Nearly two years ago, the Securities and Exchange Commission and the U.S. Attorney’s Office for the District of Connecticut charged three former Nomura Securities International residential mortgage-backed securities traders with fraud, alleging that they “repeatedly lied” to customers about the pricing information of mortgage bonds and defrauded customers out of millions of dollars.
Earlier this year, the Department of Justice hit the three RMBS traders, Michael Gramins, Ross Shapiro, and Tyler Peters with additional charges, including one count of conspiracy, two counts of securities fraud and six counts of wire fraud.
The three traders went on trial last month, and a jury handed down a verdict this week.
All in all, only Gramins was found guilty – and only on one charge.
According to the U.S. Attorney’s Office for the District of Connecticut, Gramins was found guilty on one count of conspiracy, and not guilty of one count of securities fraud and five counts of wire fraud.
The jury could not reach a verdict on one count of securities fraud and one count of wire fraud.
The jury also found Shapiro not guilty of two counts of securities fraud and six counts of wire fraud, but could not reach a verdict on the conspiracy count.
The jury found Peters not guilty of all nine counts of the indictment.
The traders were originally charged with misrepresenting the bids and offers being provided to Nomura for mortgage bonds, as well as the prices that Nomura bought and sold the securitizations and the spreads the firm earned facilitating RMBS trades.

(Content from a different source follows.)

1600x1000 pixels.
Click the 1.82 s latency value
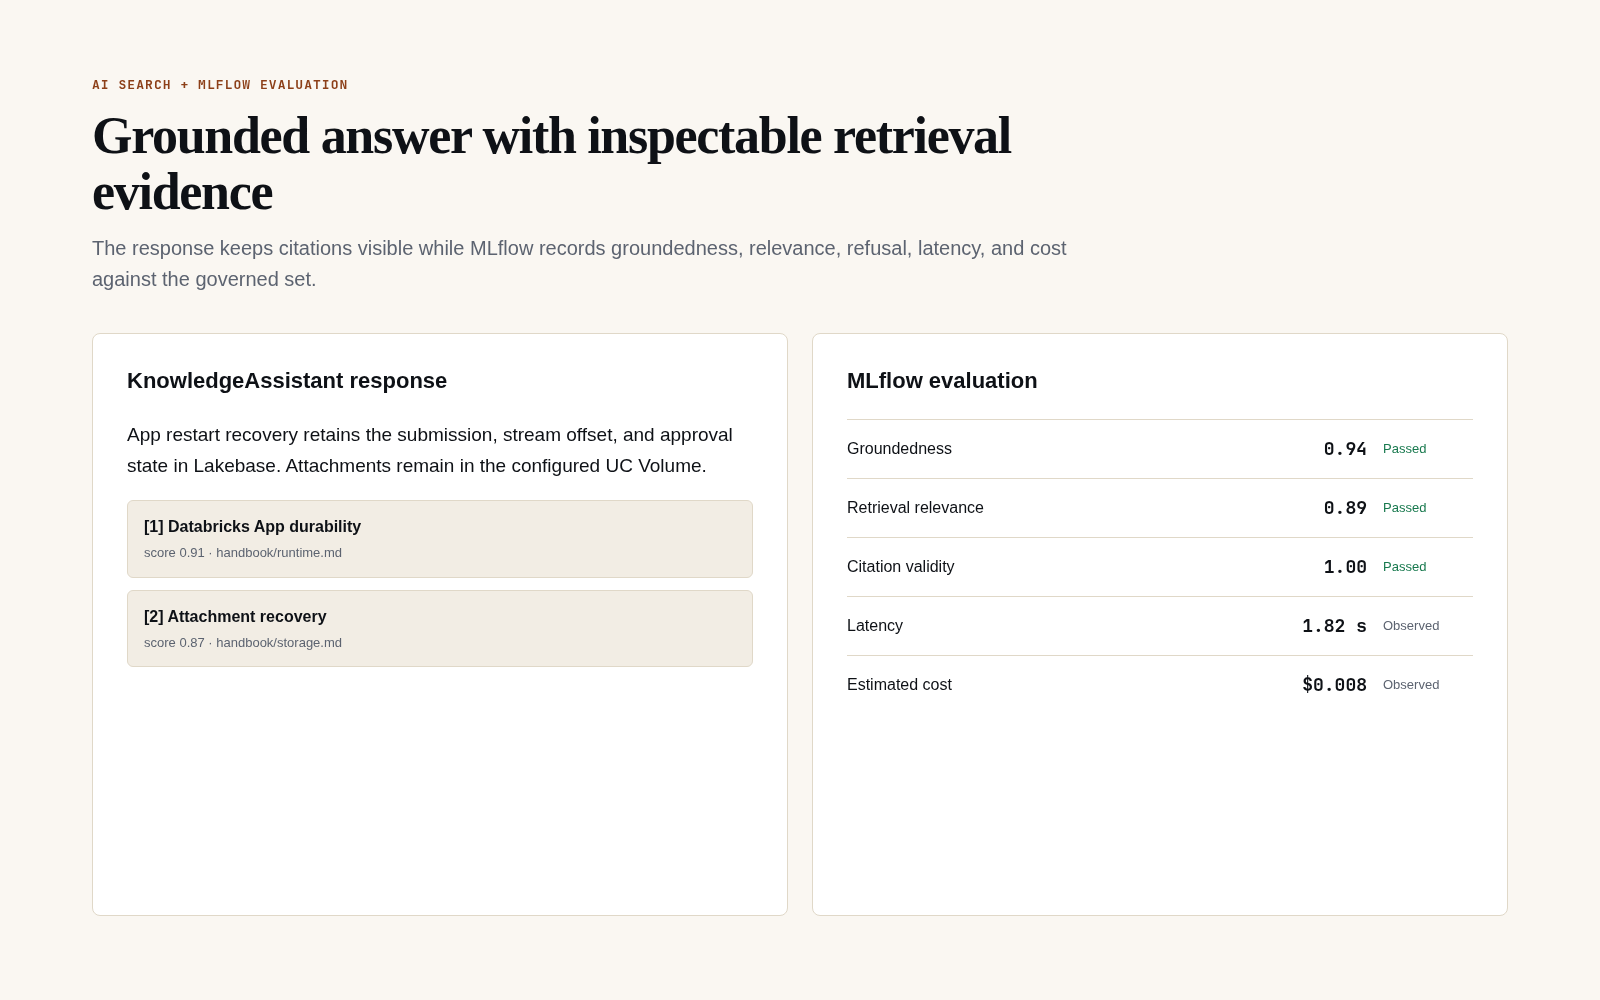[x=1334, y=626]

The original indictment stated that Shapiro, Gramins, and Peters supervised the RMBS desk at Nomura in New York.
Shapiro served as the managing director, and oversaw all of Nomura’s trading in RMBS. Gramins was the executive director of the RMBS Desk and principally oversaw Nomura’s trading of bonds composed of sub-prime and option ARM loans.

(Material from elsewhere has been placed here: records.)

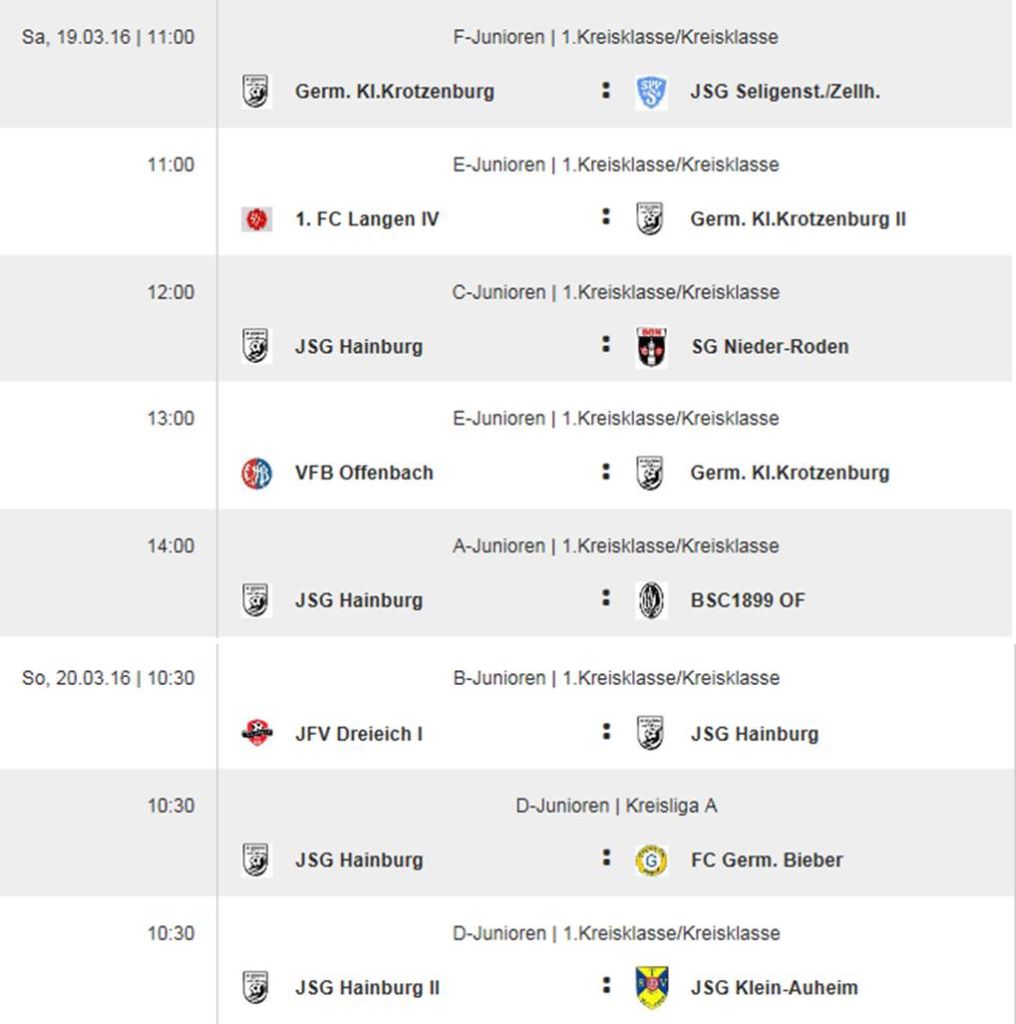The width and height of the screenshot is (1016, 1024).
Task: Click JSG Klein-Auheim club crest
Action: (x=651, y=987)
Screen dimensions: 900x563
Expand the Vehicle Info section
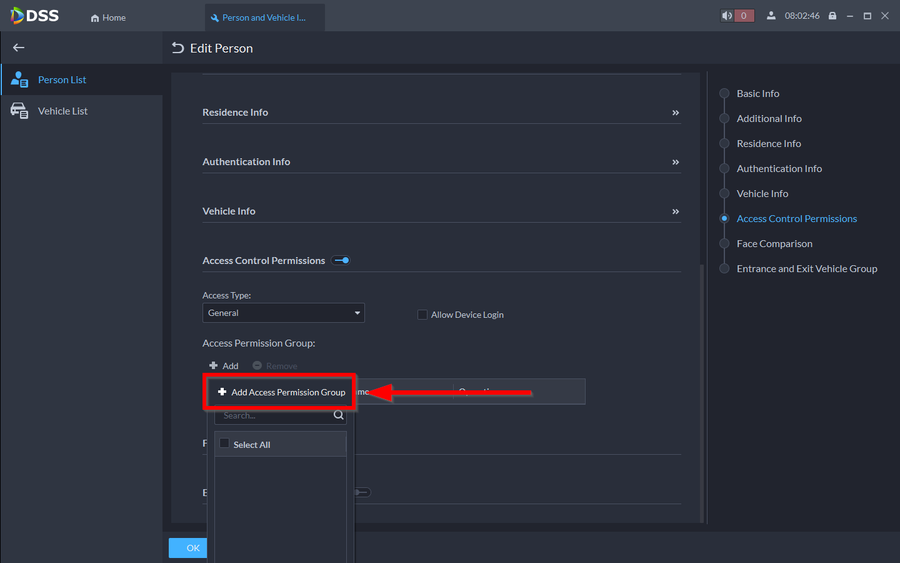coord(676,212)
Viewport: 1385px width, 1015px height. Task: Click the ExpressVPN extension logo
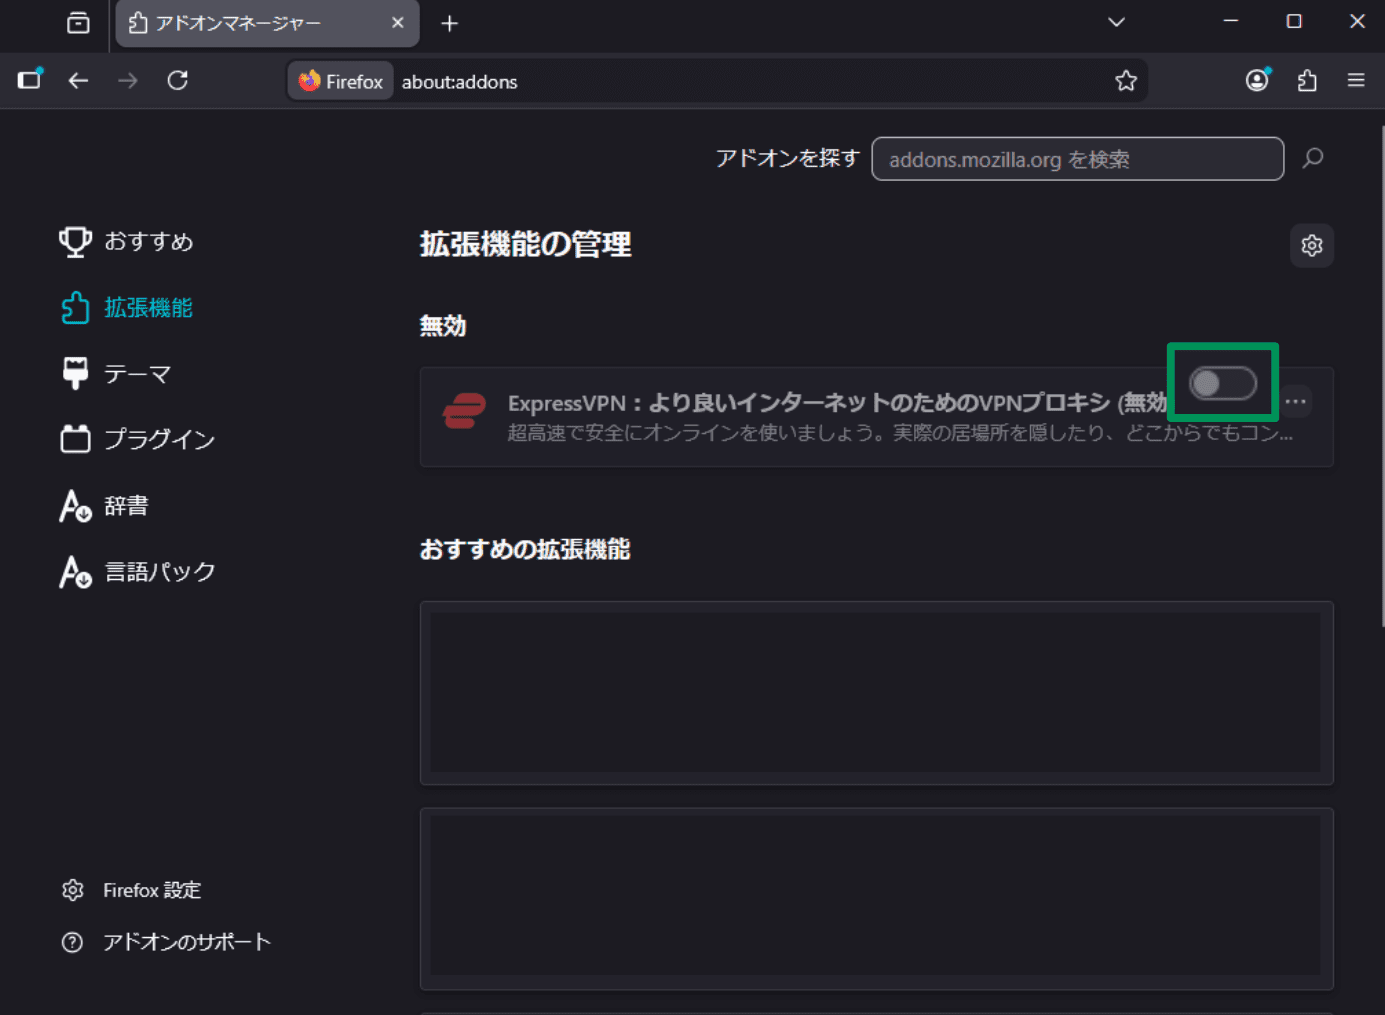[463, 410]
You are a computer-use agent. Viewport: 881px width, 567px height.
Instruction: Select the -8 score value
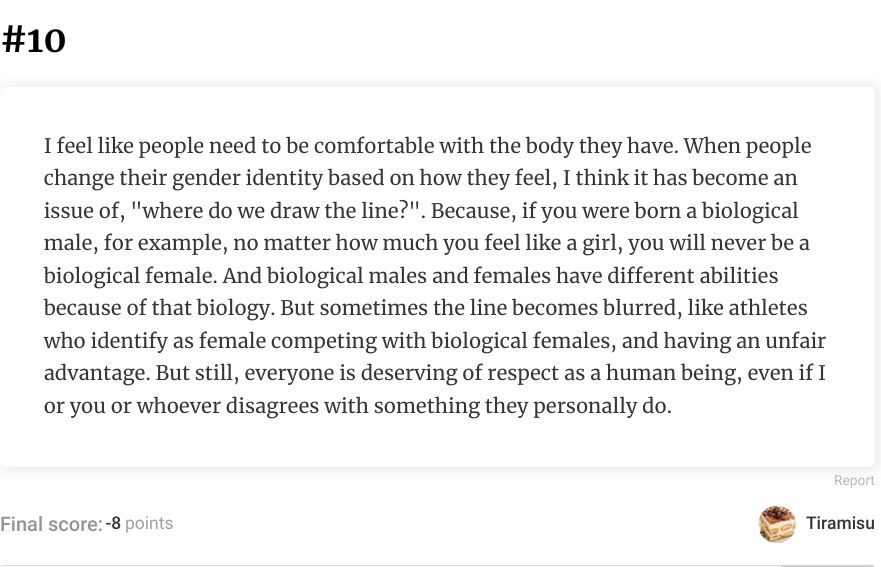click(x=113, y=523)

Peters was the senior-most vice president of the RMBS desk and focused on Nomura’s trading of bonds composed of prime and Alt-A loans.

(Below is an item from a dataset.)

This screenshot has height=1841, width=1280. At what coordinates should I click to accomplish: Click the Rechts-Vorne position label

The indictment claimed that Shapiro, Gramins, and Peters also engaged in fraudulently deflating the price at which Nomura could sell a RMBS bond to induce their customers to sell bonds at cheaper prices, thereby causing Nomura and the three defendants to profit illegally.
The SEC claimed that the lies and omissions made to customers by Shapiro, Gramins, and Peters generated at least $5 million in additional revenue for Nomura, and the lies and omissions by the subordinates they trained generated at least $2 million in additional profits for the firm.
But when it came to their trial, the jury didn’t agree, finding Gramins guilty on just on count.
Gramins now faces a maximum sentence of five years.
“This has been a demanding prosecution, and I thank the jury for its service,” U.S. Attorney Deirdre Daly said. “Our investigation into fraudulent trading practices in the RMBS and other financial markets has had a marked impact on the industry and will continue.”